8.3.1 Behavioral Analysis

Expert B commented on the applicability of the Chronodes interface to behavioral scientists and suggested to perform evaluative studies with this research area next. Particularly, after we had explained how timelines represented cohorts and could be cloned, Expert B described the value of imposing constraints on the cohort timelines other than event order. A specific example given was investigating the differences in event chronology between male and female participants. This is a comparative strategy emphasized in prior motivating works such as CoCo [23], and when paired with online event sequence specification is foreseeably powerful.

8.3.2 mHealth Interventions

Expert B also expressed interest in Chronodes’ potential applications in investigating the effects of just-in-time adaptive interventions. Specifically, marking different kinds of interventions as events and specifying them as focal sequences would be a significant step to not only planning interventions but also understanding their outcomes across participant groups. For other end users, Expert J suggested that Chronodes could play an important role in clinicians interacting with these participants, where participants could be asked to recall why they tended to exhibit certain behaviors after a specified event.

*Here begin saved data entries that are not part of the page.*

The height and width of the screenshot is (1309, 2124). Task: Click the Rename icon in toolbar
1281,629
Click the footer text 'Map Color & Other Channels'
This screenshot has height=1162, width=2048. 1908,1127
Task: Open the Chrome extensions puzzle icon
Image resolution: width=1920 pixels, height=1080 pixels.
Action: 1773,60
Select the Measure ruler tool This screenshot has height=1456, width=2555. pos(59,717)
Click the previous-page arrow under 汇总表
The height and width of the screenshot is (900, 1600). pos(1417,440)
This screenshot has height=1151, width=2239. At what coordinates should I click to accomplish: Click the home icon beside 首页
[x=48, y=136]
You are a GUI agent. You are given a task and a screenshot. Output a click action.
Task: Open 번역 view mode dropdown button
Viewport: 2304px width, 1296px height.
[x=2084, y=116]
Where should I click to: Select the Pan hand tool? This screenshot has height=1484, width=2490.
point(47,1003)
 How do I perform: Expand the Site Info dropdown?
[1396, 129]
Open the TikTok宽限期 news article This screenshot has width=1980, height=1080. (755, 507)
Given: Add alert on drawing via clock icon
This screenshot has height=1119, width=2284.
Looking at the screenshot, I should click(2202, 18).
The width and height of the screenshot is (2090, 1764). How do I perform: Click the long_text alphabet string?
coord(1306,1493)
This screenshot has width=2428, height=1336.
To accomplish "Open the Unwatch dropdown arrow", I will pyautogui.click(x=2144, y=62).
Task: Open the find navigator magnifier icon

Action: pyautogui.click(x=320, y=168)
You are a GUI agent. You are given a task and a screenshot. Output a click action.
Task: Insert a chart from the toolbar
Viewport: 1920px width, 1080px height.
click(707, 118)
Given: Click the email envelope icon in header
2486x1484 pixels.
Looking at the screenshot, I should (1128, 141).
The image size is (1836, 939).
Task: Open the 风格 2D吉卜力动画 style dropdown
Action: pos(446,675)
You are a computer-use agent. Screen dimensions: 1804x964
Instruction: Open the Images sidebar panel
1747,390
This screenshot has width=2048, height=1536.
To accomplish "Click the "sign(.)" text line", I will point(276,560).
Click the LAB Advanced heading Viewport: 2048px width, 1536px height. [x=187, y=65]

8.3.3 Health Sensor Development and Validation

Expert F described Chronodes as a useful tool for mHealth sensor developers who need to understand the relationships between the data elements that they record. Expert C described how Chronodes could be used to help sensor developers identify false positives from sensor alerts and corresponding user reports. With this insight, we are deeply considering Chronodes’ applications not only in end user behavioral analysis but also in the validation of mHealth technologies in the first place.

9 CONCLUSION

We presented Chronodes, a system that unifies data mining and human-centric visualization techniques to support the explorative analysis of longitudinal mHealth data. Chronodes extracts and visualizes frequent behavioral sequences, and promotes them as interactive elements, enabling health researchers to interactively define, explore, and compare groups of participant behaviors using event sequence combinations. We evaluated Chronodes with an informal study with 20 expert health researchers, and determined the application’s utility across a variety of healthcare and computational disciplines. From these insights, we are continuing to develop Chronodes for applications to other health data analysis scenarios, including understanding the health events surrounding congestive heart failure and diabetes management, and observing the effects of just-in-time adaptive interventions from perspectives in behavioral science.